Making shared decision making happen – the common challenges

Given that there are so many reasons in favour of shared decision making, and given that so many policy documents and national publications support it, why is it not yet common practice?

Low health literacy

One reason is the low level of health literacy in England. Health literacy is important because 43% of working age English adults do not understand health information. This rises to 61% if there is any numerical component to the information.

People with lower levels of health literacy are less likely to be confident about talking to health professionals, less motivated to engage in decisions about their health and less willing to let clinicians know when they haven’t understood what they have been told. At the same time clinicians are not always likely to spot people with lower levels of health literacy, which means they do not adjust their practice to take account of it. The written information given to people is also less likely to be understood by those with lower health literacy.

The effect of this is that those with higher levels of health literacy both expect and receive shared decision making while those who are less health literate neither expect or get it.

The professional perspective

To a large extent, health professionals are committed to a shared decision making approach, but it is not consistently and comprehensively applied and there can be both practical and organisational pressures which are perceived as making it harder.

In 2010, the Health Foundation in the UK commissioned the MAGIC (Making Good Decisions in Collaboration) programme. Its aim was to design, test, and identify the best ways to embed shared decision making into routine primary and secondary care. The programme report was published in 2017. It identifies and responds to five key challenges:

  • We do it already
  • We don’t have the right tools
  • Patients don’t want shared decision making
  • How can we measure it
  • We have too many other demands and priorities.

In summary, the three most commonly stated issues, and the response are shown below:

We don’t need to change our practice – we’re already doing shared decision making

That’s fantastic – let’s look at how we can make sure you have consistent, high quality practice across all decisions, simple and complex. Let’s review how you document what you are already doing, so we can share your learning and spread best practice.

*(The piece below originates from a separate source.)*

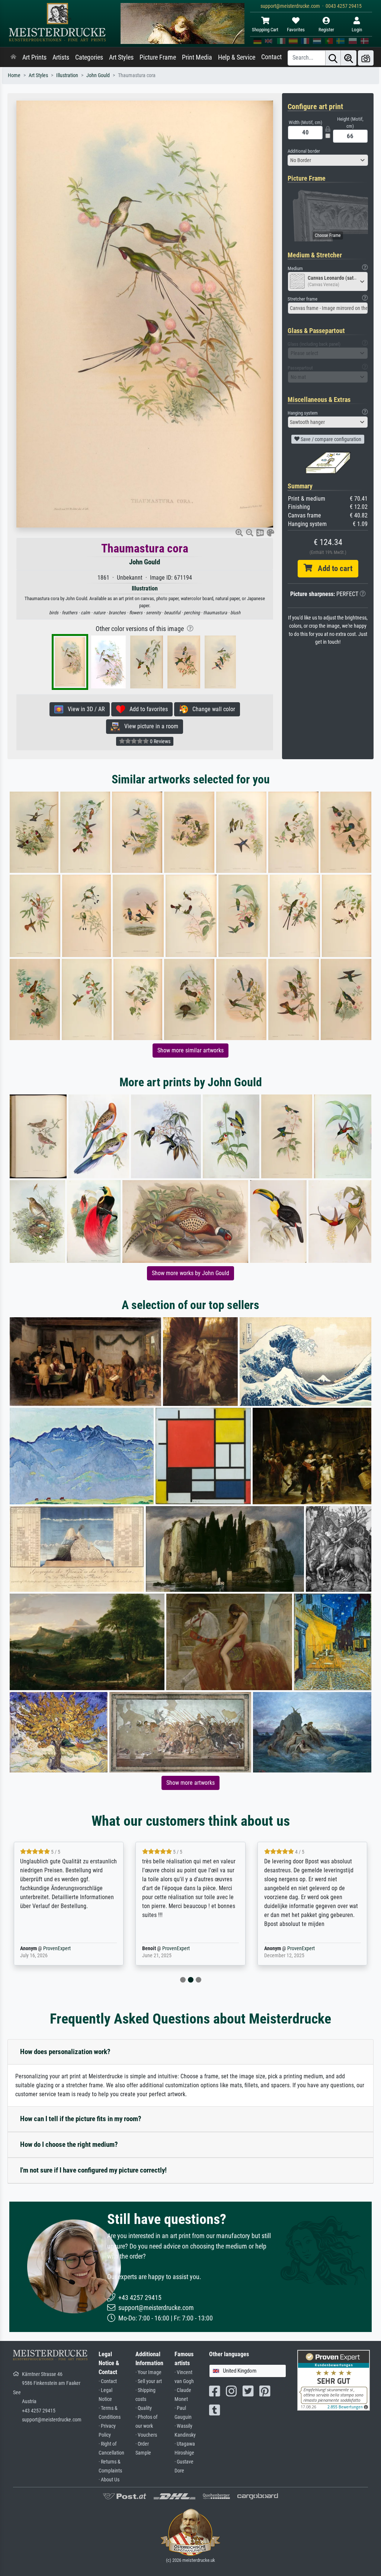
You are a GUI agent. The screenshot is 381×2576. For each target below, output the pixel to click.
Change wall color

We don’t have time to go through all the options with patients

It can take a bit more time to go through all the options but you need to have that conversation with patients. You might save time long term too, as patients will be making better decisions and getting the best care for them first time. Let’s look at what tools we can use, or how we can help provide the information to patients in a time-effective way.

Patients don’t want to be involved – they always say: “You know best, what would you do?

Patients might not have the confidence to speak up about what they want, or how much involvement they need – we need to help them get that confidence, then we can support them in making a decision together. For those patients who still ask for your recommendation, you need to have understood their own preferences to help them decide what’s best.